In that period, when students arrived at the boarding schools, their lives usually altered dramatically. They were given short haircuts (a source of shame for boys of many tribes), uniforms, and English names; sometimes these were based on their own, other times they were assigned at random, and sometimes children chose new names. They were not allowed to speak their own languages, even between each other, and they were expected to attend church services and encouraged to convert to Christianity.
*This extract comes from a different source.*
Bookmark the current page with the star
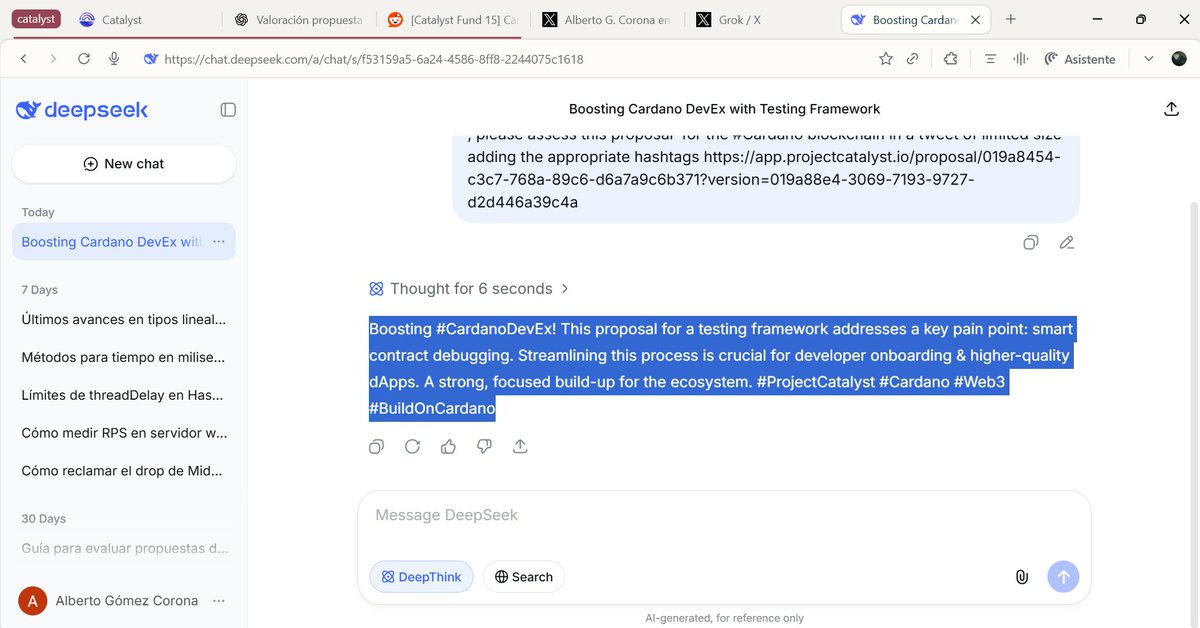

Discipline was stiff in many schools (as it was in families and other areas of society), and it often included chores and punishments.

The following is a quote from Anna Moore regarding the Phoenix Indian School:

"If we were not finished when the 8 a.m. whistle sounded, the dining room matron would go around strapping us while we were still on our hands and knees."

The 1928 Meriam Report noted that infectious disease was often widespread at the schools due to insufficient funding for meals providing good nutrition, overcrowding, poor sanitary conditions (an element shared by many towns in the early 20th century) and students weakened by overwork. The report said that death rates for Native American students were six and a half times higher than for other ethnic groups.